Para dirimir dúvidas que nossos associados possam ter, a diretoria da SOBED-RJ disponibiliza parecer da Coordenação Jurídica do Conselho Federal de Medicina, datado de 13 de julho de 2016, que trata do assunto:
DESPACHO SEJUR N.º 373/2016
(Aprovado em Reunião de Diretoria em 13/07/2016)

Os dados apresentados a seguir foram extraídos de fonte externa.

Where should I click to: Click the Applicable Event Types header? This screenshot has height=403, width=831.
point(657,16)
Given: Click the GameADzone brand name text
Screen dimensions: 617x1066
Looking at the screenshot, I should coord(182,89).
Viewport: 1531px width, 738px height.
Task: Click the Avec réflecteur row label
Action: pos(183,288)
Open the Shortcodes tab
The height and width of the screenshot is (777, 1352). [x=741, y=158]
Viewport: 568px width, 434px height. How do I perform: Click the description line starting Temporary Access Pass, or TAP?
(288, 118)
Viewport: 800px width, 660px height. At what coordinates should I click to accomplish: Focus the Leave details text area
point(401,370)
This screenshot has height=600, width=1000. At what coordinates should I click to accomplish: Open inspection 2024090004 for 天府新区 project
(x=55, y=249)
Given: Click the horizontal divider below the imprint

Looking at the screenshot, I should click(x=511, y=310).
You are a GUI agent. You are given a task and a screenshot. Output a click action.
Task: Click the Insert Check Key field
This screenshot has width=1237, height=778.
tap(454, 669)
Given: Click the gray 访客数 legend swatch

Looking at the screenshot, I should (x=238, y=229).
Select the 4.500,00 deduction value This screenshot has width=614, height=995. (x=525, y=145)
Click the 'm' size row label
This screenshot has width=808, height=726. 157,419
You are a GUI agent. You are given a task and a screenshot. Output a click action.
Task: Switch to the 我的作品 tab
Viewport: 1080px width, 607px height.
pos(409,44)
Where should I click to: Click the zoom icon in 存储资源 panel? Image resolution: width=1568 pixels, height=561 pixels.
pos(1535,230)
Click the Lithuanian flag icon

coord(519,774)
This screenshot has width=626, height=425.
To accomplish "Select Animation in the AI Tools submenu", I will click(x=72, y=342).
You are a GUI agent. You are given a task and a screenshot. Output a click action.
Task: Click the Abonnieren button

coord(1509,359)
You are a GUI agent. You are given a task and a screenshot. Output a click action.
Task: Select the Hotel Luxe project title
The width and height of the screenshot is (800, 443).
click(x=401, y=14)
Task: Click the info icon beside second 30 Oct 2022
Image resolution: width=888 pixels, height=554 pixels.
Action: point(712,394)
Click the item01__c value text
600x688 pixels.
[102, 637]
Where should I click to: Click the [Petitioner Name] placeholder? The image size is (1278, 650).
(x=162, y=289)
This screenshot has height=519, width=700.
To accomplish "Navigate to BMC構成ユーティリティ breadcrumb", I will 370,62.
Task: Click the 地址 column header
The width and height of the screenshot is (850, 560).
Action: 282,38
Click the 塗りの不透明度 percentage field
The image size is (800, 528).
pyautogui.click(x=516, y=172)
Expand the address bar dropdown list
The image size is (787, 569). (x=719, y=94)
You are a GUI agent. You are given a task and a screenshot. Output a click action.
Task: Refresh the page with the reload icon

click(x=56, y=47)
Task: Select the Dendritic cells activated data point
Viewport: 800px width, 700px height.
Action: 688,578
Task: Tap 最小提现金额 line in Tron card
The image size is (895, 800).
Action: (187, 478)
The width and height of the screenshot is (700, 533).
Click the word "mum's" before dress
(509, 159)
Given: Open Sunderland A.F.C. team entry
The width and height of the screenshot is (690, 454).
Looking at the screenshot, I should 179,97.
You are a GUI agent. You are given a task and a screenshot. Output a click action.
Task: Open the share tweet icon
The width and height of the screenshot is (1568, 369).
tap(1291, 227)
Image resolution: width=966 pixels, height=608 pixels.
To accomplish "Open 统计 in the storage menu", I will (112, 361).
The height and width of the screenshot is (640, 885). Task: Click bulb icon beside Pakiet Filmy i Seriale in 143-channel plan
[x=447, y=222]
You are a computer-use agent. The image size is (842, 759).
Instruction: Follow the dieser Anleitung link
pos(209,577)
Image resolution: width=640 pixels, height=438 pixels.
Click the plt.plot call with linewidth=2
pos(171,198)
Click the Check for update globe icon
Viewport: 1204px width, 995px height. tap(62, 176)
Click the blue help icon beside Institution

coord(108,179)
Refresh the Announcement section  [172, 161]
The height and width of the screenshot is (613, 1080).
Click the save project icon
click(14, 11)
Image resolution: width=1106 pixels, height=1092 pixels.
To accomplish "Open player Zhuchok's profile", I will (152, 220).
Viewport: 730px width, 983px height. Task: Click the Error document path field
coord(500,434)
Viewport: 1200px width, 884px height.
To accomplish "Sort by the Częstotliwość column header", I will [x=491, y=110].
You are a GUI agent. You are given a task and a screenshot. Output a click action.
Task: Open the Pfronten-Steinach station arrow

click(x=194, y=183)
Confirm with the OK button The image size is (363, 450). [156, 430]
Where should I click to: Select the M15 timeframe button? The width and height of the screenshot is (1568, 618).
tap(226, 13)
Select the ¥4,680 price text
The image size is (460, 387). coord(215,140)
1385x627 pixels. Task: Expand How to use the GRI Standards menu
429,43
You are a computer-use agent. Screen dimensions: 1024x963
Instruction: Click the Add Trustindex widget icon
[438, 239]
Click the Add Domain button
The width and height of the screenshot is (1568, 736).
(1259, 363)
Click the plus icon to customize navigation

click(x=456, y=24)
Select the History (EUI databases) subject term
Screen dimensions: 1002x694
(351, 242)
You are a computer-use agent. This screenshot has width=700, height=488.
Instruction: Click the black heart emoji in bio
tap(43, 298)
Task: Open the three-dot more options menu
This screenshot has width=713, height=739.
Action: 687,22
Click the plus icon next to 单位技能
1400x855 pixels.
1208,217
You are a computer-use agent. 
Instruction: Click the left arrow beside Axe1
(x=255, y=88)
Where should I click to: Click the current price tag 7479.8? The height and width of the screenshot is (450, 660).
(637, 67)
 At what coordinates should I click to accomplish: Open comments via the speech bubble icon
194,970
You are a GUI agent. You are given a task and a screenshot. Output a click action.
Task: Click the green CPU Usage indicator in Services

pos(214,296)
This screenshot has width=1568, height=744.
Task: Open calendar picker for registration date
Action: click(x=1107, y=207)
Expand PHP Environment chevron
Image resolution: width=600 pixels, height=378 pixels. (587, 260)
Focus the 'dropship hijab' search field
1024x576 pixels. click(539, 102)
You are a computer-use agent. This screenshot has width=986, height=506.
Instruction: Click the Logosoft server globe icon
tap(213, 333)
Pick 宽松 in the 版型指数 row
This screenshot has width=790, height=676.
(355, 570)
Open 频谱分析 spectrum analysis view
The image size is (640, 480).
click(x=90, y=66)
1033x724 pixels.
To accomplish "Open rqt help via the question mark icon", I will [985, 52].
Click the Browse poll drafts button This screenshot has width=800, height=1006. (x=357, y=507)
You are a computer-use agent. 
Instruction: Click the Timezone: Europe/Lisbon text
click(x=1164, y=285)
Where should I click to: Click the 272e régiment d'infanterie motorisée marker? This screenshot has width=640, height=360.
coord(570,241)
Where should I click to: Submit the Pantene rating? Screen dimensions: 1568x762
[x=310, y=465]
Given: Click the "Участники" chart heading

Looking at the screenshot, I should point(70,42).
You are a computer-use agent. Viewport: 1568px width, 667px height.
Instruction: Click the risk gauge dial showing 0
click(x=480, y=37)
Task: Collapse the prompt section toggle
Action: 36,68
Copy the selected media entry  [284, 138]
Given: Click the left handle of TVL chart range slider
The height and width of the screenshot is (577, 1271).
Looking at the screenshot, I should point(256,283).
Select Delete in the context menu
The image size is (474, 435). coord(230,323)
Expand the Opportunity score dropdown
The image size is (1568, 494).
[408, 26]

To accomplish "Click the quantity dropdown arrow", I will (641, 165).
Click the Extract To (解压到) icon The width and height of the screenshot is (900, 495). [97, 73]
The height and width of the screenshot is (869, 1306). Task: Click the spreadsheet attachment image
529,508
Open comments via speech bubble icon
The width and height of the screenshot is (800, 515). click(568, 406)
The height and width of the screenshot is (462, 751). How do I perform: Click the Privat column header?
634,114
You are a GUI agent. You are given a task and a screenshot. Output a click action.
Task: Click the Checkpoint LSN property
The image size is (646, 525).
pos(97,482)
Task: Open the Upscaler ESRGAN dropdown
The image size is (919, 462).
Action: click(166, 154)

- Expedientes n.º 6829/2016
- Assunto: Análise Jurídica. Utilização de novas tecnologias. Necessidade de regulamentação pelo CFM. Utilização de aplicativos de conversa simultânea. Sigilo médico. Grupos de discussão por meio do “WhatsApp”.
III – DA CONCLUSÃO
Diante do exposto, esta COJUR opina da seguinte forma:
a) Do ponto de vista jurídico, visando promover uma interpretação sistemática das normas constitucionais, legais e administrativas que regem a medicina brasileira, em especial nos termos do art. 5º, incisos XIII e XIV, da Constituição da República, da Lei n.º 3.268/57, do Código de Ética Médica, bem como o inafastável sigilo da relação médico-paciente, cremos que a utilização no contexto da medicina dos novos métodos e recursos tecnológicos é medida irreversível e que encontra amparo no atual cenário de evolução das relações humanas já que, como dito, traz incontáveis benefícios ao mister do profissional médico na busca do melhor diagnóstico e do posterior prognóstico dos pacientes e de suas enfermidade;
b) Nesse contexto, o uso do aplicativo “WhatsApp”, e outros congêneres, é possível para formação de grupos formados exclusivamente por profissionais médicos visando realizar discussões de casos médicos que demandem a intervenção das diversas especialidades médicas;
c) Todavia, como tais assuntos são cobertos por sigilo, tais grupos devem ser formados exclusivamente por médicos devidamente registrados nos Conselhos de Medicina, caracterizando indevida violação de sigilo a abertura de tais discussões a pessoas que não se enquadrem em tal condição;
d) Por outro lado, com base no art. 75 do Código de Ética Médica as discussões jamais poderão fazer referência a casos clínicos identificáveis, exibir pacientes ou seus retratos em anúncios profissionais ou na divulgação de assuntos médicos, em meios de comunicação em geral, mesmo com autorização do paciente;
e) Registre-se, ainda, que os profissionais médicos que participam de tais grupos são pessoalmente responsáveis pelas informações, opiniões, palavras e mídias que disponibilizem em suas discussões, as quais, certamente, devem se ater aos limites da moral e da ética médica;
f) Por fim, diante da importância que recai sobre a matéria, recomenda-se que o Conselho Federal de Medicina edite Resolução ou outra modalidade de ato normativo que busque regulamentar a utilização de tais grupos de discussão por meio de aplicativos, medida que certamente contribuirá para fortalecer a segurança jurídica e a eficiência das relações médicas.